* [Records from a data source]
== Segment start ==
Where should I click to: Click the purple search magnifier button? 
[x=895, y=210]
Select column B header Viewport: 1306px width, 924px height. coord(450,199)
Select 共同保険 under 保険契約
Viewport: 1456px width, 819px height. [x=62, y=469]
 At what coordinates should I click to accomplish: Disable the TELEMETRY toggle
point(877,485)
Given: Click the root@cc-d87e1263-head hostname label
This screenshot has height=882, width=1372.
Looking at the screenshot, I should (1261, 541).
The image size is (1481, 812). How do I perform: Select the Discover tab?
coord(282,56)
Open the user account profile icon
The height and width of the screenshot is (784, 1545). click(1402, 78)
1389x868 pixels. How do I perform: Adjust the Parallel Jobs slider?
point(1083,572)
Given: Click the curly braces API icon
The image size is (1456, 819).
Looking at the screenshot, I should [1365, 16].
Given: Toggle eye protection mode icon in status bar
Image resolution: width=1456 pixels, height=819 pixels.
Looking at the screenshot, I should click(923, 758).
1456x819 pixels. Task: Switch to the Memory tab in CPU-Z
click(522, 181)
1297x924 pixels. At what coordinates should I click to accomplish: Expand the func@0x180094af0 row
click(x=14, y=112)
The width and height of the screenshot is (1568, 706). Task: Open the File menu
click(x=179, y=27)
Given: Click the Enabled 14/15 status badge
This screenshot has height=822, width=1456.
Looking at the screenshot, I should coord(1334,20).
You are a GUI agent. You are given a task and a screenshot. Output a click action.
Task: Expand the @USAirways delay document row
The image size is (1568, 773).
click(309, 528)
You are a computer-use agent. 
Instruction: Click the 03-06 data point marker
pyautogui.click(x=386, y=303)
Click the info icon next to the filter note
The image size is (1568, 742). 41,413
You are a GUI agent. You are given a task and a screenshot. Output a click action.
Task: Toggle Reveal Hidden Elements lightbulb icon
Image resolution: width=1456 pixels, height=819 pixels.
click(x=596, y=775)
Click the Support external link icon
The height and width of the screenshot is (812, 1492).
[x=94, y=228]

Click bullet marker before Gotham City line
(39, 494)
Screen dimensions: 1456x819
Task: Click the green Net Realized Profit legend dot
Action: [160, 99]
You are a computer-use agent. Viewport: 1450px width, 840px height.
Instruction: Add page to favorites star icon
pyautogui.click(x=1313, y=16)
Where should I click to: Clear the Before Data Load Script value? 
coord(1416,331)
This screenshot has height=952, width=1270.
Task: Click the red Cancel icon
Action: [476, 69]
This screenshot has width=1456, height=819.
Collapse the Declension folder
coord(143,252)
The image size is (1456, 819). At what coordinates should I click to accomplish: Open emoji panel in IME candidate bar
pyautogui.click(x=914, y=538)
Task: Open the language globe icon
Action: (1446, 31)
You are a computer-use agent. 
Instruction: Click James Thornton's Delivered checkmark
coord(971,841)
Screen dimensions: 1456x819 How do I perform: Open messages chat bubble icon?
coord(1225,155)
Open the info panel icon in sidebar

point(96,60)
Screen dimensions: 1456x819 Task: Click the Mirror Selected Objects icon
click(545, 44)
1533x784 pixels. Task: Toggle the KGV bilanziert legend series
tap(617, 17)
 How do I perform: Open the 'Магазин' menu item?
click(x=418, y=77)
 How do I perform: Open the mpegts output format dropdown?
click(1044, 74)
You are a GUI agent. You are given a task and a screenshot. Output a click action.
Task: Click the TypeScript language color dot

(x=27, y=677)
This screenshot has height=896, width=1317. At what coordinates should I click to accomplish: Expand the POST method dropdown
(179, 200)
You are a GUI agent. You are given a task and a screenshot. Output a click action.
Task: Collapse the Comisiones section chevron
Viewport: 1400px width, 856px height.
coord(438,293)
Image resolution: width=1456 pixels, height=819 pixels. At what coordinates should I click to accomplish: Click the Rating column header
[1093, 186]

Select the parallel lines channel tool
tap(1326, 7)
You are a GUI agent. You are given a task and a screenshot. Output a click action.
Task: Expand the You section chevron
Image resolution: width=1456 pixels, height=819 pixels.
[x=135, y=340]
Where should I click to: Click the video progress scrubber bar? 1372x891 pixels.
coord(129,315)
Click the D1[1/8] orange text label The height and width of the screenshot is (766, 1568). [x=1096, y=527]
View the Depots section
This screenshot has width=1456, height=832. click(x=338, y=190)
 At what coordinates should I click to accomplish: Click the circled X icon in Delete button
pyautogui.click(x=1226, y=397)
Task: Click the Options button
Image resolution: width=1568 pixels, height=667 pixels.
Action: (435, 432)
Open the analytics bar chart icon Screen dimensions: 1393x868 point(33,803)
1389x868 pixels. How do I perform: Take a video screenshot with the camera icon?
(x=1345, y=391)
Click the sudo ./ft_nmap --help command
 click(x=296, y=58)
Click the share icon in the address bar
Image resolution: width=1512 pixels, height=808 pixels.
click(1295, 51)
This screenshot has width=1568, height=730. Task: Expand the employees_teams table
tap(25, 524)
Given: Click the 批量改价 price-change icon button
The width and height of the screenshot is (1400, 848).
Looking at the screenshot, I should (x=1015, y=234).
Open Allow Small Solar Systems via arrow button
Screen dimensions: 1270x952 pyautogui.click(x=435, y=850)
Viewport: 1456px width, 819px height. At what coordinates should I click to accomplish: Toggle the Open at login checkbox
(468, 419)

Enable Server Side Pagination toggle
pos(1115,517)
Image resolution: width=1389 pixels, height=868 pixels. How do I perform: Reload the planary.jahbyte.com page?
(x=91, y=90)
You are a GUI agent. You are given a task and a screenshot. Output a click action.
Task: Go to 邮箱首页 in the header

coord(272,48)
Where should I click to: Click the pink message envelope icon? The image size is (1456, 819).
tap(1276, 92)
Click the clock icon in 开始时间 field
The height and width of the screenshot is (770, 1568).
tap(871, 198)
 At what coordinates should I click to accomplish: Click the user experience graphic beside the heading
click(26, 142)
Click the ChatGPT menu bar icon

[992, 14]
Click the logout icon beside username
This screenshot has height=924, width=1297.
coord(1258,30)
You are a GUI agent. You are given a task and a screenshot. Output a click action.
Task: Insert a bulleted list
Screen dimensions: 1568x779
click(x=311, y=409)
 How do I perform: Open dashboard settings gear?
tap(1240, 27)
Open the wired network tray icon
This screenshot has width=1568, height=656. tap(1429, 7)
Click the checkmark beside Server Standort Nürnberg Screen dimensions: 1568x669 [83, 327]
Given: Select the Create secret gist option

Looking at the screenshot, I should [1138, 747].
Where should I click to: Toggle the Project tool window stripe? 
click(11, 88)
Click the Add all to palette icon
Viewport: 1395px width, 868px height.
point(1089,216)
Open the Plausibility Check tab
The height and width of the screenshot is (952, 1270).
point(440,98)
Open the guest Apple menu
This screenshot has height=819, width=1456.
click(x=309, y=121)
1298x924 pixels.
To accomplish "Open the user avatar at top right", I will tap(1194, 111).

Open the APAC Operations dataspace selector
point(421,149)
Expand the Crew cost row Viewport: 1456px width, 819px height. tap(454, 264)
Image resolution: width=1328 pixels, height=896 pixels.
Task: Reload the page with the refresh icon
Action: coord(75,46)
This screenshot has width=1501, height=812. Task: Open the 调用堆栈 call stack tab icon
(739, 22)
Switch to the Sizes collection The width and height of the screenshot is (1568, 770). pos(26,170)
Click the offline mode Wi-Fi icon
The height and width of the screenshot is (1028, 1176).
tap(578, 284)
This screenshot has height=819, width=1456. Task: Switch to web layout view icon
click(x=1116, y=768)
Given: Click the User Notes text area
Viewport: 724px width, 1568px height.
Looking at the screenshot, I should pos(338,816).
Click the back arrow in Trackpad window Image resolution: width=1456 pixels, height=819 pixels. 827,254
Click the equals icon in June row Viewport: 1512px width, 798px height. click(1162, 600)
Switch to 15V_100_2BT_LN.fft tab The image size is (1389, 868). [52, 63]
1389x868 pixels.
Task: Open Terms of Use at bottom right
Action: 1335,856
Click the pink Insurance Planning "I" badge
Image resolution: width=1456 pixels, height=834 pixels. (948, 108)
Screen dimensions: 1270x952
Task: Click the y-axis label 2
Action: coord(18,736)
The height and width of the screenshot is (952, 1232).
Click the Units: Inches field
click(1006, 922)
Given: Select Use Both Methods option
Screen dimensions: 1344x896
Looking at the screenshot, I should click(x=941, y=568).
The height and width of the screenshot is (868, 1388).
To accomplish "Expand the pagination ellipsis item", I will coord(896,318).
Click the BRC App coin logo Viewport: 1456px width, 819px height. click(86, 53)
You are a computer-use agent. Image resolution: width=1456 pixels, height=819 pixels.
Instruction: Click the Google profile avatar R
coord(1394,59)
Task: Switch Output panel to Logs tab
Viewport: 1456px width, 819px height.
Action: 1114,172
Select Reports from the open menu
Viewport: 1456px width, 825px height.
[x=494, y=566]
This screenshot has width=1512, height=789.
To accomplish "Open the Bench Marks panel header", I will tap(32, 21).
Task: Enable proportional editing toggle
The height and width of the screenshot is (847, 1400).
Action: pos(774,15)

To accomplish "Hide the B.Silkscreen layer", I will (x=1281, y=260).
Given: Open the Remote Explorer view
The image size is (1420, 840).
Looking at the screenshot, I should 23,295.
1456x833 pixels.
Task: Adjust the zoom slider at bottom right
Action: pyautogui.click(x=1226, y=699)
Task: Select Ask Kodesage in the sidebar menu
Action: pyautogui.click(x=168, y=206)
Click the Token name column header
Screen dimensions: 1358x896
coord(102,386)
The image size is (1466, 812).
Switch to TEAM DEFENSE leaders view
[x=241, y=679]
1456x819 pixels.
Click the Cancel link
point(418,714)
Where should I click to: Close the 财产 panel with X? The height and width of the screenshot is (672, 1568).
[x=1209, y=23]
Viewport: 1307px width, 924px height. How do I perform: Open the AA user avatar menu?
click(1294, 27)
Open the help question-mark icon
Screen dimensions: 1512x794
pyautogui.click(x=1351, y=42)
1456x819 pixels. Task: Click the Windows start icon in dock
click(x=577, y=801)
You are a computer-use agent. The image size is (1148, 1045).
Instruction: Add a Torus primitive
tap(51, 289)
== Segment end ==
* [Task instructions] Pick out the lines above that hold the string "text" and show them.

* [Result for this task]
Click the D1[1/8] orange text label The height and width of the screenshot is (766, 1568). [x=1096, y=527]
Given: Click the User Notes text area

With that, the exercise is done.